20 July - Treatment and prognosis

I finally felt brave enough to do a bit of online research into my brain tumour, which is described as a Glioblastoma Multiforme Grade 4. According to Wikipedia it is the most common and most aggressive type of malignant brain tumour. Despite this, it occurs in only 2 to 3 in every 100,000 people in Europe and North America. So it seems that I, who normally never even wins the club raffle, really hit the jackpot with this one.

The treatment I am receiving - craniotomy to remove as much of the tumour as possible, followed by a combined course of conformal radiotherapy and temozolomide chemotherapy - is the most common and generally regarded as most effective form of treatment. Nevertheless prognosis is poor. In a clinical trial of 575 patients receiving this treatment the median survival rate was 14.6 months. (Without chemotherapy this was reduced to 12 months.)

The most important factor determining the survival period would seem to be how much of the tumour was removed during the craniotomy. A typical tumour contains 10^11 cancerous cells. This is reduced to 10^9 if the surgeons remove 98% of it. Radiotherapy can kill 98% of those, reducing the number to 10^9. But that is still a lot of cells that will eventually multiply, grow the tumour and kill the patient.

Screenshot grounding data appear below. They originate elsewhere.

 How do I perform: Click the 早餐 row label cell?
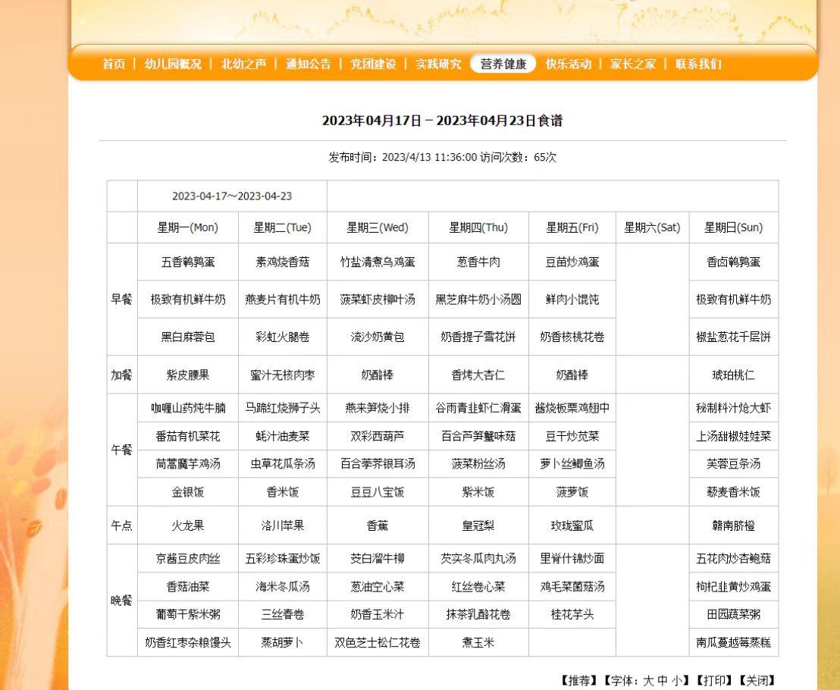(121, 300)
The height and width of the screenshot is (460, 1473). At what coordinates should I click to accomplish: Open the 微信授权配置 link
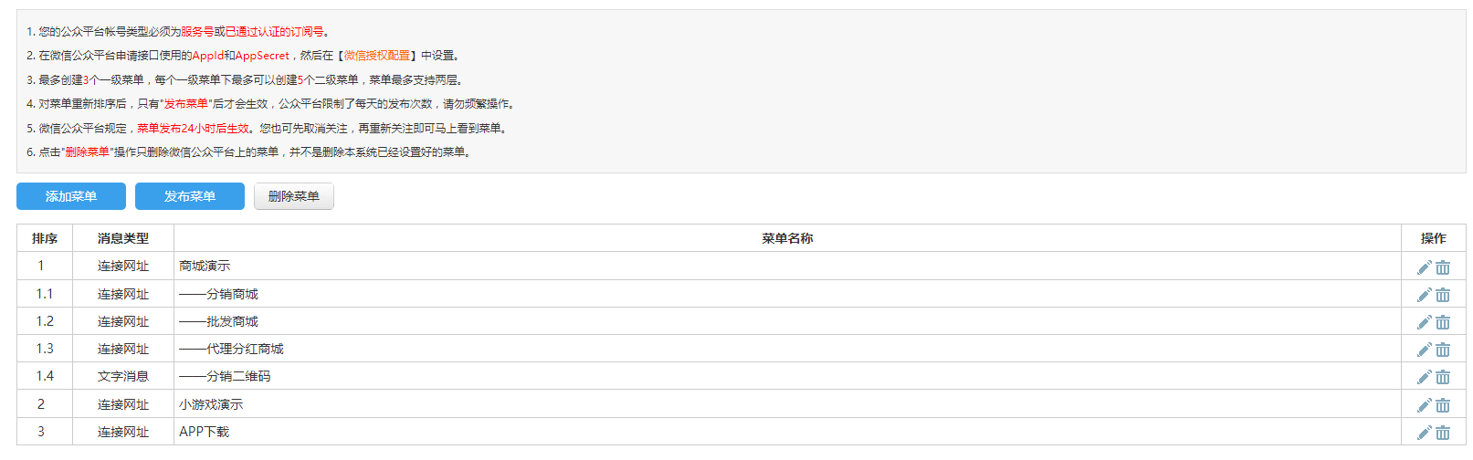(x=376, y=56)
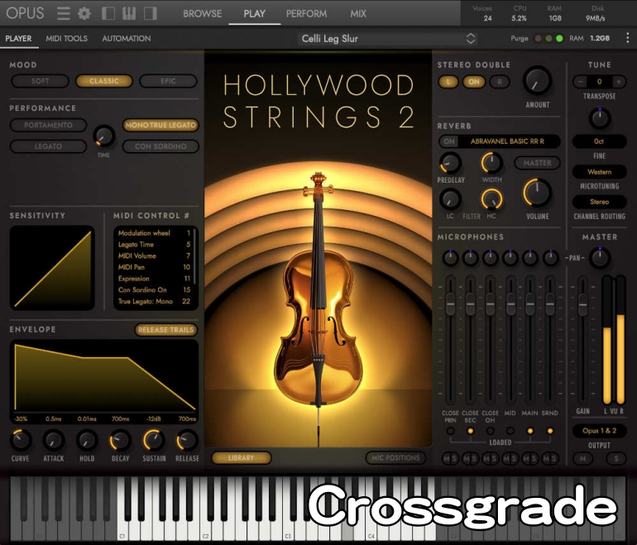The image size is (637, 545).
Task: Open the settings gear
Action: [84, 13]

There are reasons to be optimistic. Olga saw the surgeon as I came out of the operating theatre. She says he looked pleased, was smiling and said the operation went very well and I would be OK. So perhaps he got more than 98% of the bugger. Time will tell.

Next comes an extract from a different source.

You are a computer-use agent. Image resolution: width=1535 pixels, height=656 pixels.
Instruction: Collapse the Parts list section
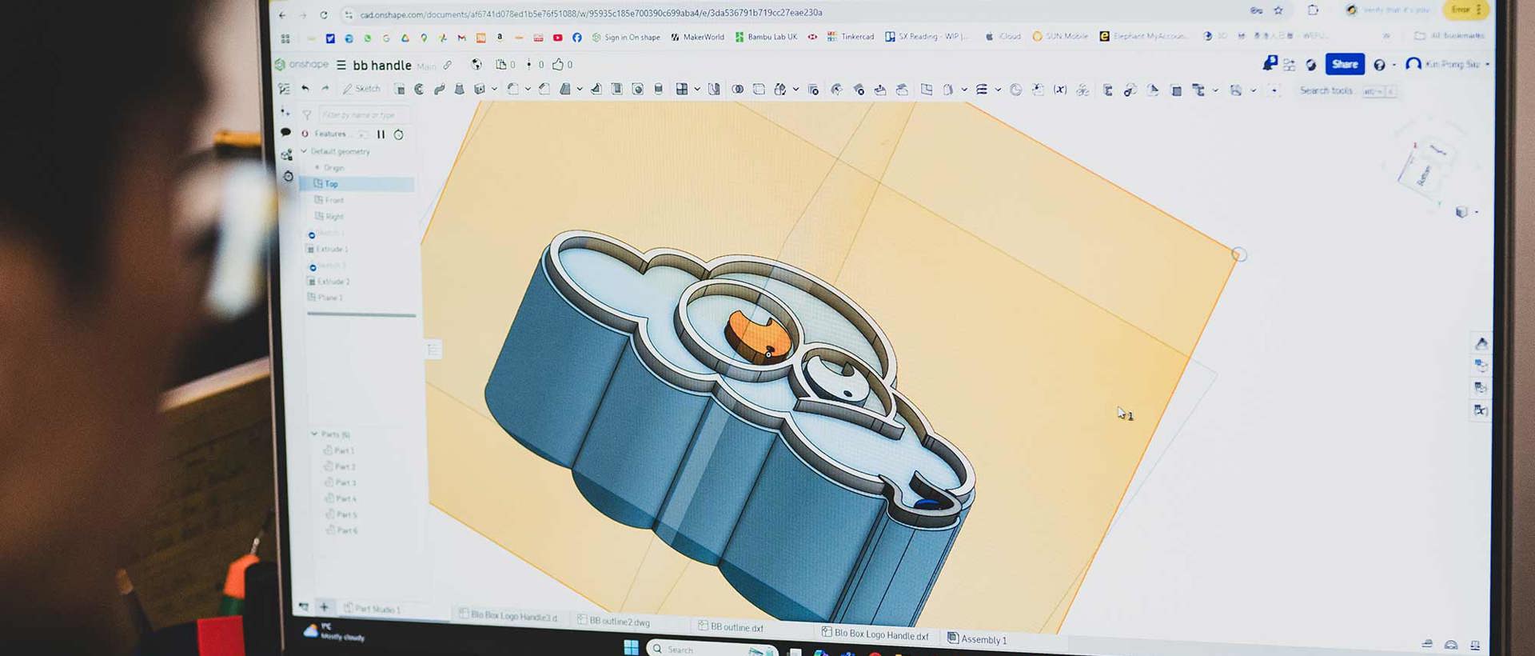314,434
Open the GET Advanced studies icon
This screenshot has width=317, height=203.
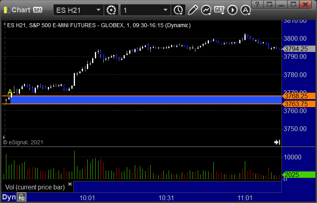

Temozolomide is a chemotherapy drug that is used to treat newly diagnosed glioblastoma in patients that are fit enough to look after themselves. It can be taken orally as it has the ability to penetrate the barrier to the brain so that it can reach the cells it is designed to treat. It works by blocking the ability of the cancerous cells to make DNA so they are unable to replicate. It also increases the effectiveness of the radiotherapy.

Although temozolomide has side effects, including nausea and a weakening of the immune system, it is not as bad as some chemotherapy drugs according to some sources. If I can avoid picking up any bugs hopefully it will not be too bad.

The reason it takes a long time to start the actual radiotherapy is apparently that the planning is very time consuming. A lot of precise calculations have to be made in order to target the X-rays on the cancerous cells in the brain while avoiding everything else. The nurse technician yesterday said "the maths can be complicated." I had visions of teams of people slaving over calculators but I presume they use computer modelling.

Given how I feel right now and what I now know about the treatment, I'm hopeful that I can beat that 14.6 months prognosis by a significant margin.